Short problem> Please rewrite the entries starting at the line that contains "Viewport: 1568px width, 730px" and ending at the end of the entries, keeping every line and offsetting each coordinate in the answers by adding 65.
# Start of Dataset excerpts
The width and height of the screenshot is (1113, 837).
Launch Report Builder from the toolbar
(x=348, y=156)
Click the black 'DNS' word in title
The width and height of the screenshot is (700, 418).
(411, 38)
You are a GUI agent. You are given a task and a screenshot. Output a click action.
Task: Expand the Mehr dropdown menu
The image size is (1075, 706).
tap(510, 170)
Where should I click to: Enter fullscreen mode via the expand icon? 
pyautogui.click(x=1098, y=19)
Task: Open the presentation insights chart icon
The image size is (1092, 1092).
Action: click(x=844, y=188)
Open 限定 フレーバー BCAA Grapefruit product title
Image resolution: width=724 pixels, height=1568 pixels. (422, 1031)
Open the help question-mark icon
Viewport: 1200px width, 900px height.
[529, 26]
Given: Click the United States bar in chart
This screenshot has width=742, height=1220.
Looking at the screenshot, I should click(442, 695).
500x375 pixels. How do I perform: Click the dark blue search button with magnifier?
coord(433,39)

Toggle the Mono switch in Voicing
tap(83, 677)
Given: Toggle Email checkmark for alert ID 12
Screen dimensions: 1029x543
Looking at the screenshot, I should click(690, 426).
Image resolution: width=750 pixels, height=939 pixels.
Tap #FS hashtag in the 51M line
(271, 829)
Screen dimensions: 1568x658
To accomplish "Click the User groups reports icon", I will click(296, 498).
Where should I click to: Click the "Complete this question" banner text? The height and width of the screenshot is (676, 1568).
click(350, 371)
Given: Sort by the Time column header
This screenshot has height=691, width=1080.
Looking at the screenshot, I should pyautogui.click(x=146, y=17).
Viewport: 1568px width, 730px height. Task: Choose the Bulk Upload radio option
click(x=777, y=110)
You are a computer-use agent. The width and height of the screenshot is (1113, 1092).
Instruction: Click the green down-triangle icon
# End of Dataset excerpts
Task answer>
Viewport: 1568px width, 730px height. Task: Choose the Bulk Upload radio option
click(x=842, y=175)
You are a computer-use agent. The width and height of the screenshot is (1113, 1092).
Instruction: Click the green down-triangle icon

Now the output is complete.